• _YOUR OBJECTIVE_
A verbatim reproduction of the lines below, from the line containing "List your Freight rates (298, 958)" through the line containing "Hilfe (927, 55)", both ends included, is the whole required output.

[Dataset records]
= = = = = = =
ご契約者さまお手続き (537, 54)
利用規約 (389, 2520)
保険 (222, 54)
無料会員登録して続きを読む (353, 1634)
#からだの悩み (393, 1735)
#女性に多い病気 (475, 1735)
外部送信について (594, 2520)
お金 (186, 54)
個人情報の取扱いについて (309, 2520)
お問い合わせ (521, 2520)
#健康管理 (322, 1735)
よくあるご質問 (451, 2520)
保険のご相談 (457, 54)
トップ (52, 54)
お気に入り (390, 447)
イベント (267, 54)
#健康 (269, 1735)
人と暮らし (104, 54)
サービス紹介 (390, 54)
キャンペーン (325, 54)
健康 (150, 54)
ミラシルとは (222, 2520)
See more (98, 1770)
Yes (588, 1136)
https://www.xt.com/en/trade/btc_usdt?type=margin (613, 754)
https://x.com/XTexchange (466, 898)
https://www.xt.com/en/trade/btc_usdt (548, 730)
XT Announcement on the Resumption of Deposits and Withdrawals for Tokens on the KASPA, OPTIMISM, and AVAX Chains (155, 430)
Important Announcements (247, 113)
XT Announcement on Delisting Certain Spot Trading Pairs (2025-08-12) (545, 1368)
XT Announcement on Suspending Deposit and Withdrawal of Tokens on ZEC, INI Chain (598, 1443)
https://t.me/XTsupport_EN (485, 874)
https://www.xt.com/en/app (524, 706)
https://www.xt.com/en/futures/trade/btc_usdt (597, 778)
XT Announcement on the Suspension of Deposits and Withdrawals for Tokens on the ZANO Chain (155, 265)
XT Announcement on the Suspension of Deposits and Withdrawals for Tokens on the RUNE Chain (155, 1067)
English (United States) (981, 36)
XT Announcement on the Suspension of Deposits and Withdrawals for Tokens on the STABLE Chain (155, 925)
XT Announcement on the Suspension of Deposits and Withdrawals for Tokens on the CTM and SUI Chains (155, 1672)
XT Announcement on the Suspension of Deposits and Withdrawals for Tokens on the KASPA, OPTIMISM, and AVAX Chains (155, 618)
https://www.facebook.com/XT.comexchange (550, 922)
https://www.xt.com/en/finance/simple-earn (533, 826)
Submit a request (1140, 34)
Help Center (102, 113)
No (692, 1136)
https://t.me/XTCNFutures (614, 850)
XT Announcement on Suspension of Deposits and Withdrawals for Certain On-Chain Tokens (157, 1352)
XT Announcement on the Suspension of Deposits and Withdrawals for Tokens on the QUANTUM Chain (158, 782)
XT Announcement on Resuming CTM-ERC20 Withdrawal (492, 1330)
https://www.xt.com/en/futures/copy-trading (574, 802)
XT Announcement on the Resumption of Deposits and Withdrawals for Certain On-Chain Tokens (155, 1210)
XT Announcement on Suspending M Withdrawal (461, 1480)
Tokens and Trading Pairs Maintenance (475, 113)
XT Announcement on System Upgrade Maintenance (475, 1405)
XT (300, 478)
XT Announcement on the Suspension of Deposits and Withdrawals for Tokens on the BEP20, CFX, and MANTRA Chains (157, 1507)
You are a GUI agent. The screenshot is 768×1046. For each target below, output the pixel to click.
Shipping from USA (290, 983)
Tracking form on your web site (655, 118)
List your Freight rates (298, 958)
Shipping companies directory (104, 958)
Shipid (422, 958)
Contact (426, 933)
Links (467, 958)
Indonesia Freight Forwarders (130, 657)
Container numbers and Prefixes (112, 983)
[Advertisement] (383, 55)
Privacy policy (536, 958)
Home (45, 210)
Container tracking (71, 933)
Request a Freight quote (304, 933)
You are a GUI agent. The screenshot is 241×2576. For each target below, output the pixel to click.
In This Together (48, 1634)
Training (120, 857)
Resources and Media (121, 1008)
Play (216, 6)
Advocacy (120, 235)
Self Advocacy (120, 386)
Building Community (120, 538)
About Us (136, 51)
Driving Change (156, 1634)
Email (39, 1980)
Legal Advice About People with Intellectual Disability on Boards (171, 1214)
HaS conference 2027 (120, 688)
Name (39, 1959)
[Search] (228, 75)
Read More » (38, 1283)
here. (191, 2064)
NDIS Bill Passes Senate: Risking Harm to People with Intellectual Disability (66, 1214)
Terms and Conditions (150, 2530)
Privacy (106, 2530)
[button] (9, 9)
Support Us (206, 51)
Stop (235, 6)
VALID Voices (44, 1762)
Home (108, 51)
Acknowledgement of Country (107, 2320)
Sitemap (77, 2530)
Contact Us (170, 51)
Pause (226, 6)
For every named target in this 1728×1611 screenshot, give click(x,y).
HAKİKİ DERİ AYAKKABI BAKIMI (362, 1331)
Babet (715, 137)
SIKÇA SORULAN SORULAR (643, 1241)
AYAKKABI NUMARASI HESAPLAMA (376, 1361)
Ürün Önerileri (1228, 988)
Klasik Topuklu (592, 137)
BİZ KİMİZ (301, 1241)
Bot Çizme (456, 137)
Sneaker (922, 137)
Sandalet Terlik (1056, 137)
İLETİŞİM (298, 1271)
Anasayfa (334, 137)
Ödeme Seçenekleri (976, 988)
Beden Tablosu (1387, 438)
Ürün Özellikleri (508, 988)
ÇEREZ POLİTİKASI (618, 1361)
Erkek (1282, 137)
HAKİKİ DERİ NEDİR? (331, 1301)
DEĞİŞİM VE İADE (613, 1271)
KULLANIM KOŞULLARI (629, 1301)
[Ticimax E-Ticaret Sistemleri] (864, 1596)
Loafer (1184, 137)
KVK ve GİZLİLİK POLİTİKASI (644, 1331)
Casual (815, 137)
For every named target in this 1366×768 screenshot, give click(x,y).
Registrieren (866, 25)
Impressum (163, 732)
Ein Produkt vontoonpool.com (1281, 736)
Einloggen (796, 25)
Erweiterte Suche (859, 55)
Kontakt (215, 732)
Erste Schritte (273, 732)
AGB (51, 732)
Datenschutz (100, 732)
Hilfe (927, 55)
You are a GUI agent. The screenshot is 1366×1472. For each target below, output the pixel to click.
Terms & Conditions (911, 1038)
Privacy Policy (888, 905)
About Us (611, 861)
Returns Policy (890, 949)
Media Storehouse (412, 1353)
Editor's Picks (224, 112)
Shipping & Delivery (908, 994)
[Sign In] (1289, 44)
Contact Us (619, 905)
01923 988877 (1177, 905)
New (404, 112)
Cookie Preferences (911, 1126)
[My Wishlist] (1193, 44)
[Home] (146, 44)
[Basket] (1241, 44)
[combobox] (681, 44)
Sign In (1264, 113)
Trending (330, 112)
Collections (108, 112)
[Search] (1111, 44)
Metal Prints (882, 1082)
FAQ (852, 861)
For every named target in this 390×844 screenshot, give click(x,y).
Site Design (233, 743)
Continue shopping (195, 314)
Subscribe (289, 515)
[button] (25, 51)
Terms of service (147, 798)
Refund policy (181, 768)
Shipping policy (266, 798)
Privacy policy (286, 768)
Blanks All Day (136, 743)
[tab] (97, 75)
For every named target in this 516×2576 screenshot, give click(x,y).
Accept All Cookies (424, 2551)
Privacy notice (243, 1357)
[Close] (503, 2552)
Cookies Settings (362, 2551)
= = = = = = =
• _OUTPUT OF THE TASK_
List your Freight rates (298, 958)
Shipping companies directory (104, 958)
Shipid (422, 958)
Contact (426, 933)
Links (467, 958)
Indonesia Freight Forwarders (130, 657)
Container numbers and Prefixes (112, 983)
[Advertisement] (383, 55)
Privacy policy (536, 958)
Home (45, 210)
Container tracking (71, 933)
Request a Freight quote (304, 933)
You are a GUI agent. The screenshot is 241×2576. For each target below, output the pixel to click.
In This Together (48, 1634)
Training (120, 857)
Resources and Media (121, 1008)
Play (216, 6)
Advocacy (120, 235)
Self Advocacy (120, 386)
Building Community (120, 538)
About Us (136, 51)
Driving Change (156, 1634)
Email (39, 1980)
Legal Advice About People with Intellectual Disability on Boards (171, 1214)
HaS conference 2027 (120, 688)
Name (39, 1959)
[Search] (228, 75)
Read More » (38, 1283)
here. (191, 2064)
NDIS Bill Passes Senate: Risking Harm to People with Intellectual Disability (66, 1214)
Terms and Conditions (150, 2530)
Privacy (106, 2530)
[button] (9, 9)
Support Us (206, 51)
Stop (235, 6)
VALID Voices (44, 1762)
Home (108, 51)
Acknowledgement of Country (107, 2320)
Sitemap (77, 2530)
Contact Us (170, 51)
Pause (226, 6)
For every named target in this 1728×1611 screenshot, give click(x,y).
HAKİKİ DERİ AYAKKABI BAKIMI (362, 1331)
Babet (715, 137)
SIKÇA SORULAN SORULAR (643, 1241)
AYAKKABI NUMARASI HESAPLAMA (376, 1361)
Ürün Önerileri (1228, 988)
Klasik Topuklu (592, 137)
BİZ KİMİZ (301, 1241)
Bot Çizme (456, 137)
Sneaker (922, 137)
Sandalet Terlik (1056, 137)
İLETİŞİM (298, 1271)
Anasayfa (334, 137)
Ödeme Seçenekleri (976, 988)
Beden Tablosu (1387, 438)
Ürün Özellikleri (508, 988)
ÇEREZ POLİTİKASI (618, 1361)
Erkek (1282, 137)
HAKİKİ DERİ NEDİR? (331, 1301)
DEĞİŞİM VE İADE (613, 1271)
KULLANIM KOŞULLARI (629, 1301)
[Ticimax E-Ticaret Sistemleri] (864, 1596)
Loafer (1184, 137)
KVK ve GİZLİLİK POLİTİKASI (644, 1331)
Casual (815, 137)
For every named target in this 1366×768 screenshot, give click(x,y).
Registrieren (866, 25)
Impressum (163, 732)
Ein Produkt vontoonpool.com (1281, 736)
Einloggen (796, 25)
Erweiterte Suche (859, 55)
Kontakt (215, 732)
Erste Schritte (273, 732)
AGB (51, 732)
Datenschutz (100, 732)
Hilfe (927, 55)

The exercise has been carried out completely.